Aldous Huxley
Aldous Huxley was an English writer and philosopher celebrated for his dystopian masterpiece Brave New World and his wide-ranging essays on mysticism and society.
- Lived
- 1894–1963
- Nationality
- English
- Era
- Modernist
- Language
- English
- Notable works
- Brave New World · The Perennial Philosophy · The Doors of Perception · Island
Aldous Leonard Huxley was an English writer and philosopher who established himself as one of the preeminent intellectuals of the twentieth century. Born into the prominent Huxley family, he graduated from Balliol College, Oxford, with a degree in English literature. He began his literary career publishing poetry and short stories, and editing the magazine Oxford Poetry, before transitioning to novels, travel writing, screenplays, and essays.

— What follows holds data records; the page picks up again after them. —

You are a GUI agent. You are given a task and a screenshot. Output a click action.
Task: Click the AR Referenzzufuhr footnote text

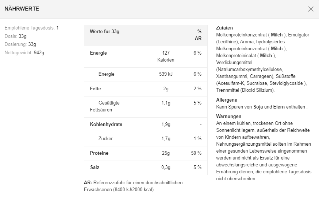133,186
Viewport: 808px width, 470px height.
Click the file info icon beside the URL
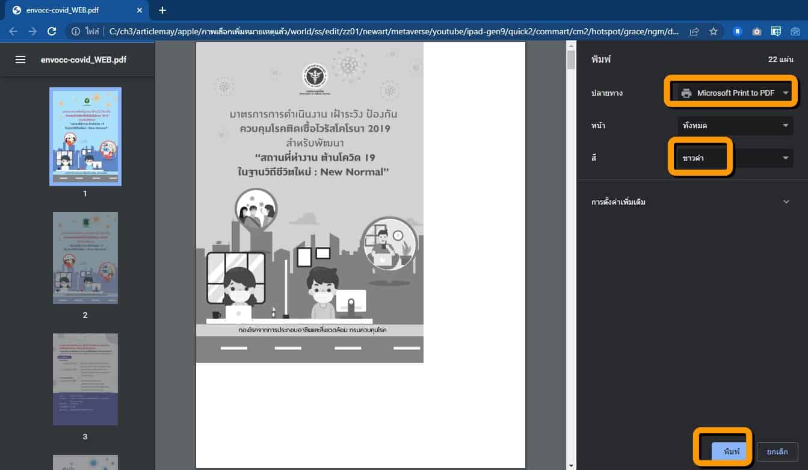[76, 31]

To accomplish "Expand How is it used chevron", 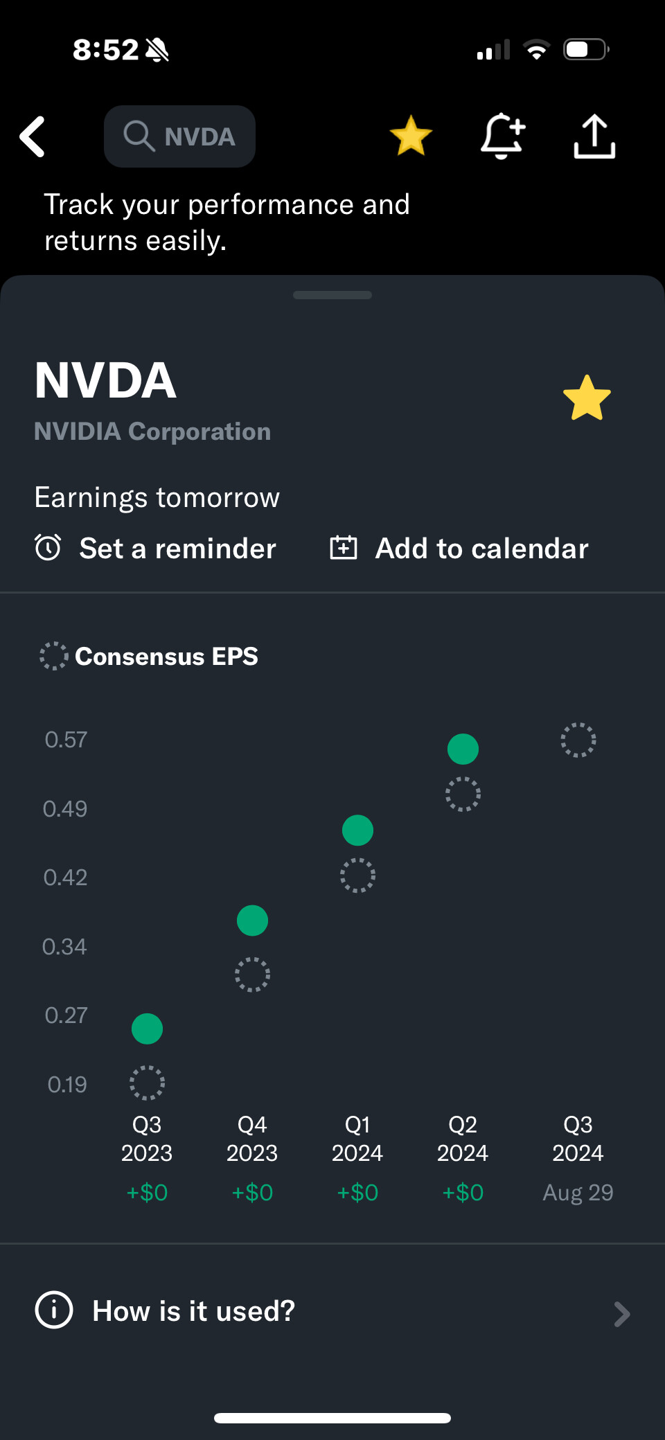I will click(x=621, y=1313).
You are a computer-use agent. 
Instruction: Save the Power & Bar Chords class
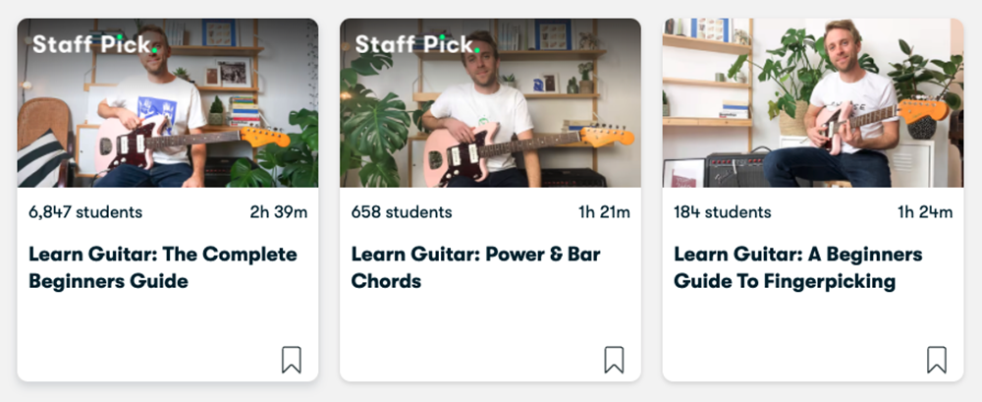[x=614, y=360]
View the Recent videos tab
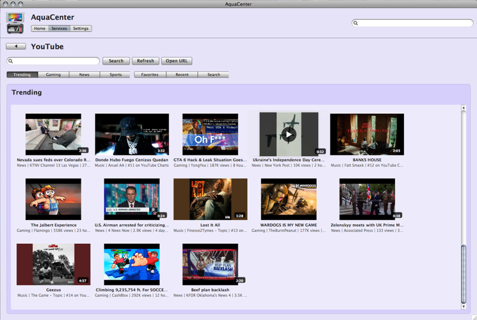The width and height of the screenshot is (477, 320). pos(182,74)
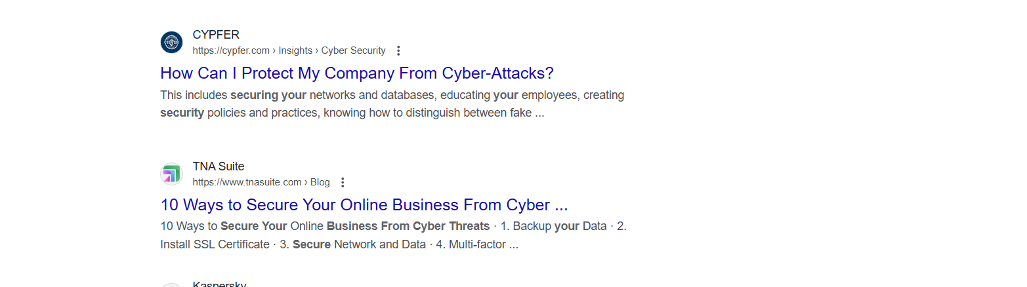Select the 'Cyber Security' breadcrumb in the CYPFER URL

tap(353, 50)
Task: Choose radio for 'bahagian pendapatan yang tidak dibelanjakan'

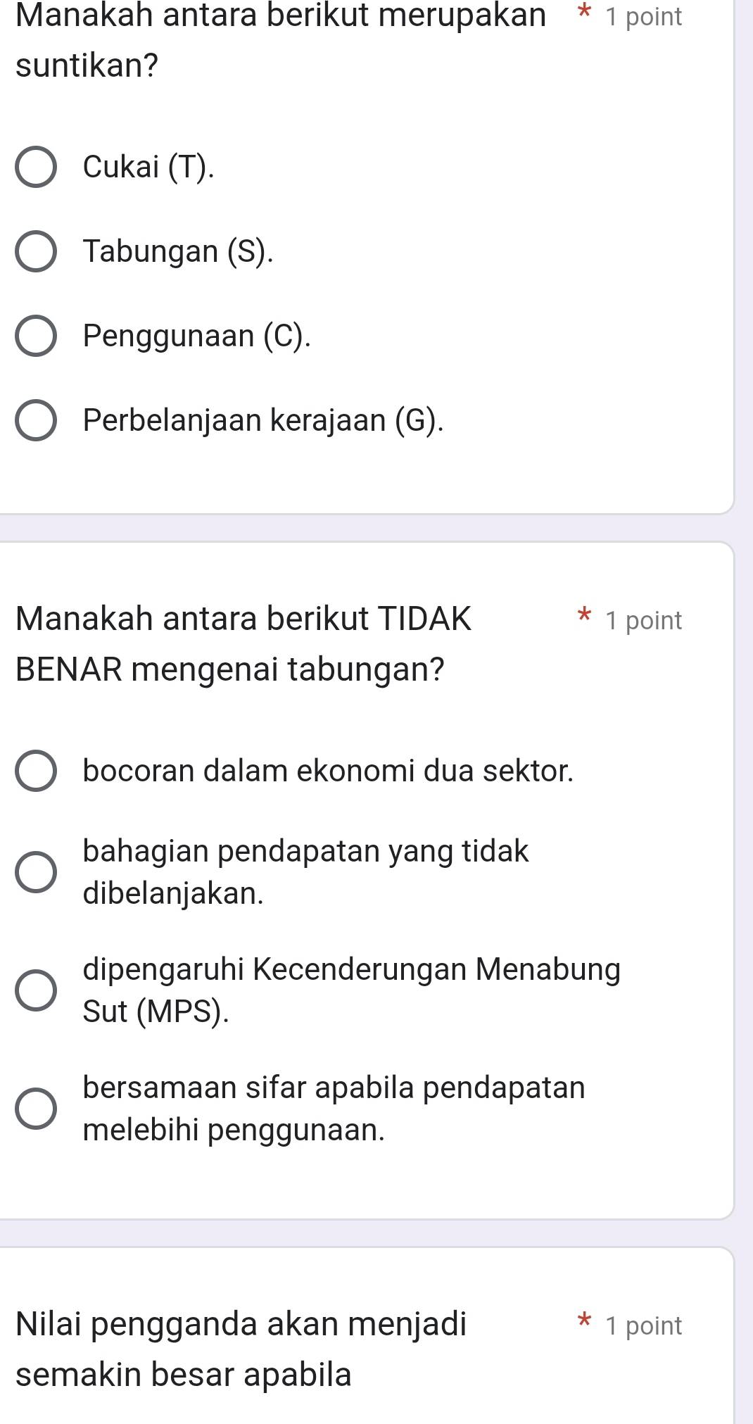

Huxley's early novels were characterized by witty social satire, but his work grew increasingly serious and philosophical. He is most famous for his 1932 dystopian novel Brave New World, which presented a grim vision of a technologically dominated future. In contrast, his final novel, Island (1962), offered a utopian counterpart. Throughout his career, Huxley published nearly 50 books, earning nine nominations for the Nobel Prize in Literature and election as a Companion of Literature by the Royal Society of Literature in 1962.
In 1937, Huxley relocated to the United States, spending the remainder of his life in Los Angeles. During this later period, he became deeply interested in pacifism, universalism, and philosophical mysticism. He explored these themes in works such as The Perennial Philosophy (1945), which examined the commonalities between Western and Eastern mystical traditions, and The Doors of Perception (1954), which detailed his personal experiences with mescaline.